Söz konusu olan başarının ölçülmesi ise, herhangi bir konuda olduğu gibi ERP projelerinde de öncelikle başarının tanımının üzerinde mutabık kalınması ve bu mutabakata vardığımız başarının kriterleri belirlenmelidir.
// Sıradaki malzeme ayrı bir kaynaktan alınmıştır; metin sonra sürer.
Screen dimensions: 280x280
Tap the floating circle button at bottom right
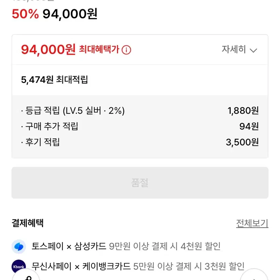click(x=254, y=275)
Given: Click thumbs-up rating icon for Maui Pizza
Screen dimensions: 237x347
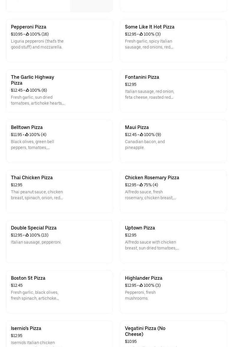Looking at the screenshot, I should point(141,135).
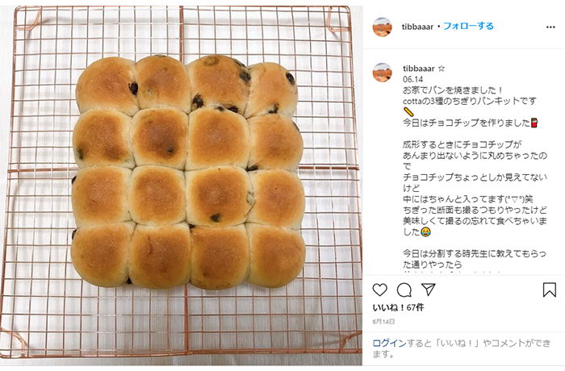This screenshot has width=565, height=371.
Task: Open tibbaaar username above the caption
Action: [x=419, y=69]
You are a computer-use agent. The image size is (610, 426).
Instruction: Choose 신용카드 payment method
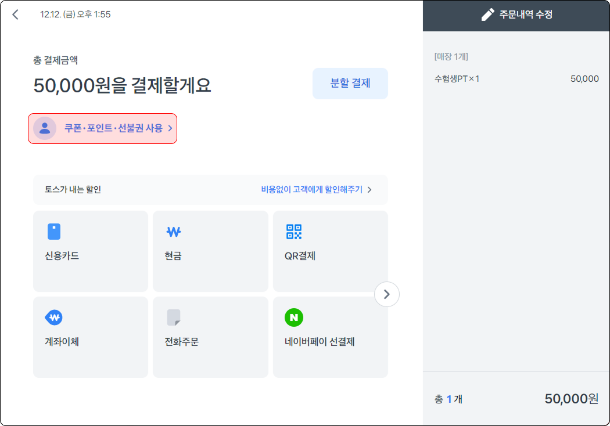(90, 251)
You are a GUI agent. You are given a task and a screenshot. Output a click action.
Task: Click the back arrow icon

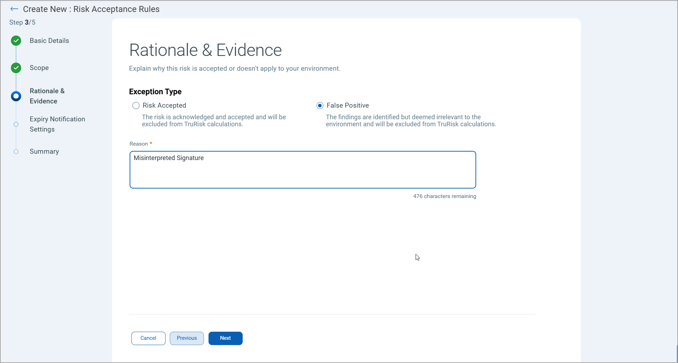pyautogui.click(x=14, y=9)
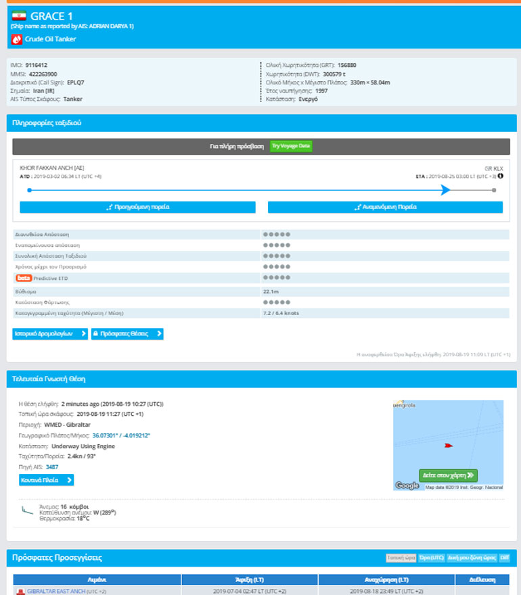Screen dimensions: 521x595
Task: Click the red port icon next to GIBRALTAR EAST ANCH
Action: [20, 591]
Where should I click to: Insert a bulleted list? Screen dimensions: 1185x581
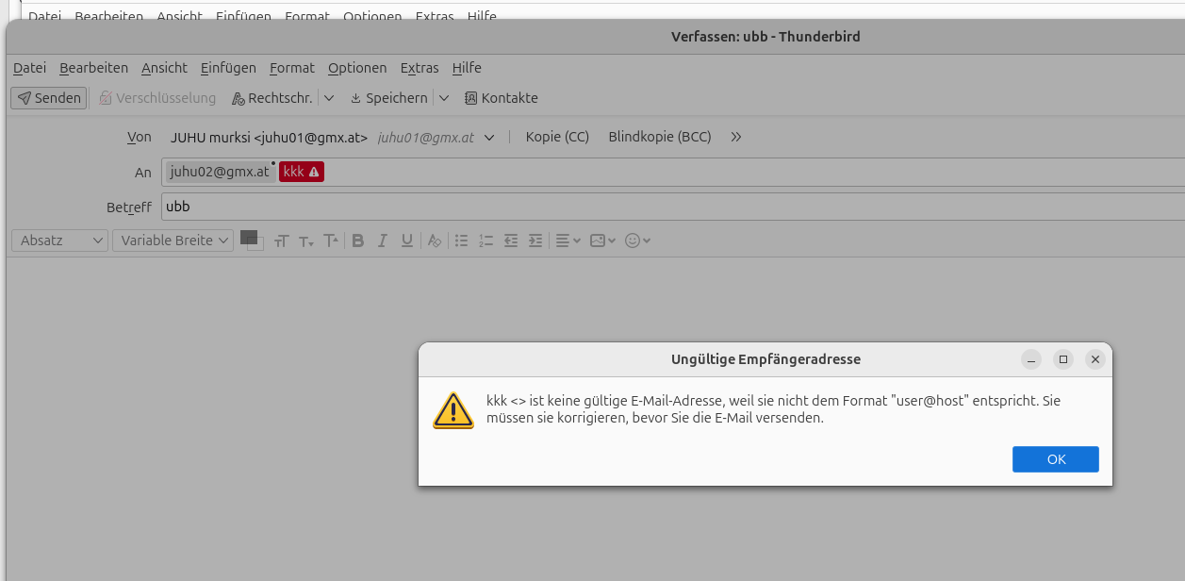pyautogui.click(x=462, y=241)
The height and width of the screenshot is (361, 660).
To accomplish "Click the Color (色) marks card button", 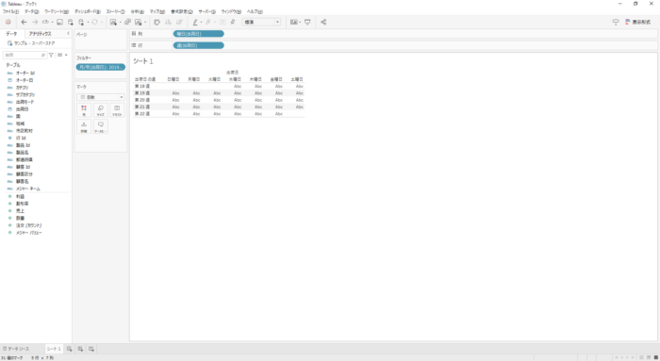I will click(x=84, y=110).
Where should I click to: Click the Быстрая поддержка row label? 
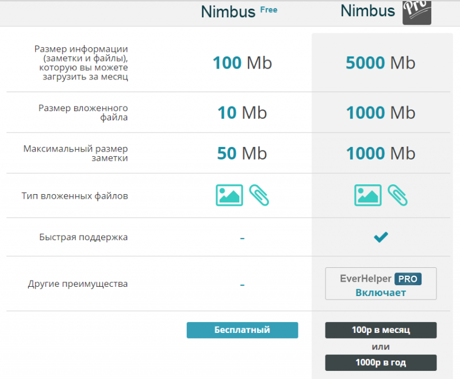83,237
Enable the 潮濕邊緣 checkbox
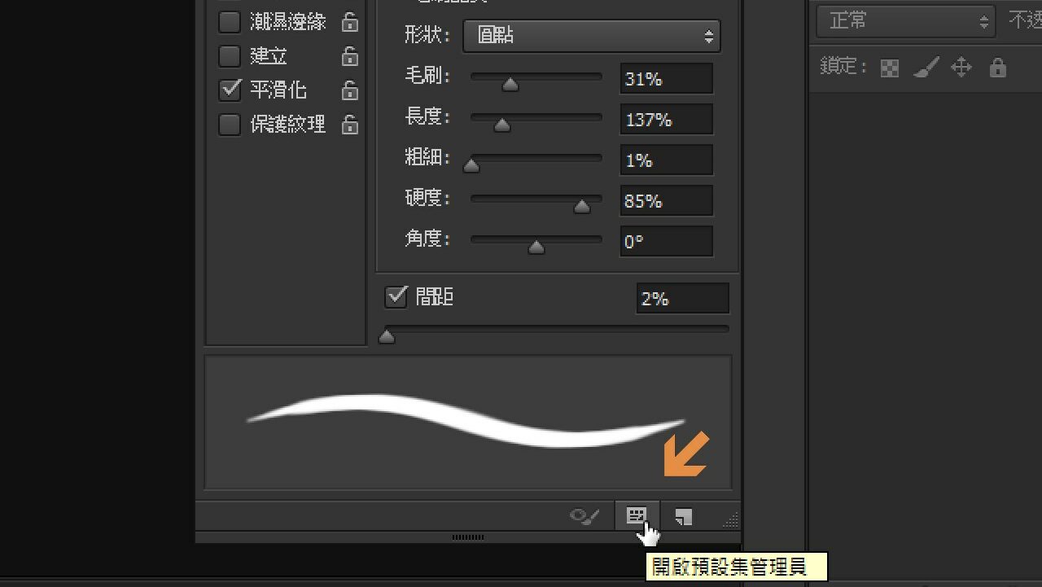Screen dimensions: 1042x587 230,22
Bu kriterler subjektif değerlendirmelere yer bırakmayacak şekilde net, ölçülebilir ve yorumlanabilir olmalıdır.
O zaman başarılı bir ERP projesinin ilk ayak izinin proje için belirlenmiş başarı kriterleri ve bunların hangi KPI’lar(Key Performance Indicator) ile ölçüleceğinin kararlaştırılmış olmasıdır.
ERP projelerinde başarısızlık oranının yaklaşık % 60’lar civarında olması (Yapılan araştırmalarda farklı rakamlar bulunduğundan net rakam yerine bu çalışmaların ortalaması bir değeri yazdım) konunun yakından incelenmeye değer bir yanı olduğunun açık göstergesi sanırım.
Öncelikle ERP projelerinin bir başlangıç noktası olmakla beraber bitiş noktasının olmadığı, sürekli geliştirme ve iyileştirme çalışmalarının sürüp gittiği yaşayan canlı bir süreç olduğu ön kabulü ile hareket ederek, ERP yaşam döngüsünün her bir aşaması için farklı CSF (Critical Success Factors) belirlenmelidir.
O halde ERP yaşam döngüsünün temelde 4 aşamadan oluştuğunu burada belirtelim.
1.Analiz/Tasarım 2.Planlama 3. Uygulama/Ölçme ve Kontrol Etme 4. Sürekli Geliştirme
O halde başarılı bir ERP projesinin ikinci önemli ayak izinin ERP Yaşam Döngüsünün 4 aşaması için de ayrı ayrı CSF’nin belirlenmesi olduğunu belirtelim.
Peki bu CSF’leri nasıl belirleyeceğiz? Yapılan çalışmalar ve tecrübeler ışığında literatürde kabul görmüş 20 kritik başarı faktörü vardır.
Ancak burada ERP Yaşam Döngüsünün 4 aşaması içinde sahada tecrübe ettiğim bazı temel CSF’ni tanımlamakla yetineceğim. Bu CSF’nin ERP projelerinin başarısında kritik öneme sahip olduğu şüphe götürmez bir gerçek.
Burada projenin başarıya ulaşmasında önemi yadsınamaz bu CSF’lerin içerisinden kritik öneme sahip birkaçını etraflıca açıklamakta fayda var.
Yukarıda verilen CSF’ler arasında ERP projesinin başarıya ulaşmasındaki en önemli CSF, üzerinde topyekûn bir mutabakat olmamakla birlikte“Üst yönetim desteğidir.”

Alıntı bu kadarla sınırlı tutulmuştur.